St. Kamillus, yg diperingati hari ini amat sesuai bagi kita masa kini. Baru saja dinyatakan dengan resmi, bahwa wabah dunia boleh disebut resmi dipandang usai. St. Kamillus diakui Gereja Universal sebagai Pelindung Orang Sakit. Padahal waktu muda, dia nakal dan merepotkan keluarga maupun lingkungannya. Sudah pada awal, kita bisa ‘berjalan bersama St. Kamillus untuk membuka diri kepada Roh Kudus, untuk bertobat’. Marilah kita mensyukuri,bahwa kadang kala Tuhan mengunjungi kita melalui pahlawan-pahlawan penyehatan, seperti dokter, perawat dan pengusaha penyehatan lain. Syukur!
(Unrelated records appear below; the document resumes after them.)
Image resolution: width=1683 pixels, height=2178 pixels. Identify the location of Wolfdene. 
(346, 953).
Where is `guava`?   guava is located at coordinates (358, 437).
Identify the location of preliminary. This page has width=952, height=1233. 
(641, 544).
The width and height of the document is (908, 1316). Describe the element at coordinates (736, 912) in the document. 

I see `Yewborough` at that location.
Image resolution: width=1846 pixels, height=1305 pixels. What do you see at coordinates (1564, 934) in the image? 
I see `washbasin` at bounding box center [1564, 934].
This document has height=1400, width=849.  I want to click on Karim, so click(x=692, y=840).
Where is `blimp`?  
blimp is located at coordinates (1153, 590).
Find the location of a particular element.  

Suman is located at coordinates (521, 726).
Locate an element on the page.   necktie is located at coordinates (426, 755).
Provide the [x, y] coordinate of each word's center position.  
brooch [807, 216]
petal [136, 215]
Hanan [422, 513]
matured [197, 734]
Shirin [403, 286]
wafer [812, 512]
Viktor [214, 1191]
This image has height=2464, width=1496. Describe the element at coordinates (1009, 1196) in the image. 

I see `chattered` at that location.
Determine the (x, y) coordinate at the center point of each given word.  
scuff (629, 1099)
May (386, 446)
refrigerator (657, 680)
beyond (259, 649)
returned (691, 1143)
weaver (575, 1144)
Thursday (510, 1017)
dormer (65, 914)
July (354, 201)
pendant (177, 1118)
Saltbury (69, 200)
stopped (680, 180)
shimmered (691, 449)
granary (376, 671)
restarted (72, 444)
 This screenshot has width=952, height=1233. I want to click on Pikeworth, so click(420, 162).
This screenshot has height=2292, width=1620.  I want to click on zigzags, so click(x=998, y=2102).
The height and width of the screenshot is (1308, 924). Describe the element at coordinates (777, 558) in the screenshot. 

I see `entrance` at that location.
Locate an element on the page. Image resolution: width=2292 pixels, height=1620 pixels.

Bacaan I – Kel, 46:1-7.28-30: mengajak umat Allah bersatu dengan anak-anak Israel, yang mengalami konflik intern antara Yusuf dengan saudara-saudaranya sehingga terjadi pembuangan ke Mesir. Namun keluarga itu dipersatukan kembali dengan penuh kasih. Kadang kita dijauhkan satu sama lain dengan jarak atau karena kemarahan atau ambisi. Kepahitan dan dendam itu sering dilengkapi dengan penyiksaan atau penyakit. Namun ternyata Allah memulihkan kasih sayang persaudaraan dengan halus sekali. Roh berkarya denga amat lembut bagi pemulihan kerukunan. Marilah kita membuka diri kepada Roh Kasih, agar supaya mempertemukan kita satu sama lain kembali kalau pernah ada sakit hati, kesalahan, atau bahkan dosa sekalipun. TUHAN, pulihkan kami.

Mazmur Tanggapan: kita diingatkan untuk memadahkan penyembuhan perdamaian, berkat Sang Benar dari-Nya.

Bacaan Injil – Yoh. 16:13a.14:26b: sudah di zaman Gereja Perdana, para murid Kristus berjumpa dengan penyakit fisik maupun sosial, yang sangat sulit dibetulkan. Dulu maupun kini, sejumlah penyembuhan semu dapat ditawarkan, dengan aneka alasan. Diperlukan koreksi, agar pelayanan penyembuhan dan pemulihan derita dan sakit tidak dipalsukan tetapi dilaksanakan dalam kebenaran. Kita, adalah Murid Kristus, Sang Jalan, Kebenaran dan Hidup. Marilah kita dukung pula segala upaya penyehatan yang tulus demi Kemuliaan Allah. Kita mohon bantuan Santo Kamillus.

 (RP. B.S. Mardiatmadja, SJ – Dosen STF Driyarkara)

Doa Persembahan Harian

Allah, Bapa kami, kepada-Mu kupersembahkan hari ini. Kuhunjukkan semua doa, pikiran, perkataan, tindakan maupun suka-dukaku hari ini dalam kesatuan dengan Putra-Mu Yesus Kristus, yang senantiasa mempersembahkan Diri-Nya dalam Ekaristi bagi keselamatan dunia. Kiranya Roh Kudus, yang menjiwai Yesus, juga menjadi Pembimbing dan Kekuatanku hari ini sehingga aku siap sedia menjadi saksi Kasih-Mu.

Bersama Santa Maria, Bunda Yesus dan Bunda Gereja, secara khusus aku berdoa bagi ujud-ujud Bapa Suci dan para rasul doa Gereja Indonesia untuk bulan ini:

Ujud Gereja Universal: Kehidupan Ekaristi– Kita berdoa semoga umat Katolik menempatkan perayaan Ekaristi sebagai jantung kehidupan, yang mengubah hubungan antar sesama secara mendalam, dan terbuka pada perjumpaan dengan Tuhan dan sesama.

Ujud Gereja Indonesia: Kesadaran berpolitik – Kita berdoa, semoga banyak orang muda Katolik terpanggil untuk terjun dalam dunia politik dan menjadi pejabat-pejabat di pemerintahan, agar mereka bisa turut ikut membuat kebijakan demi pembangunan bangsa dan penyelesaian persoalan sosial.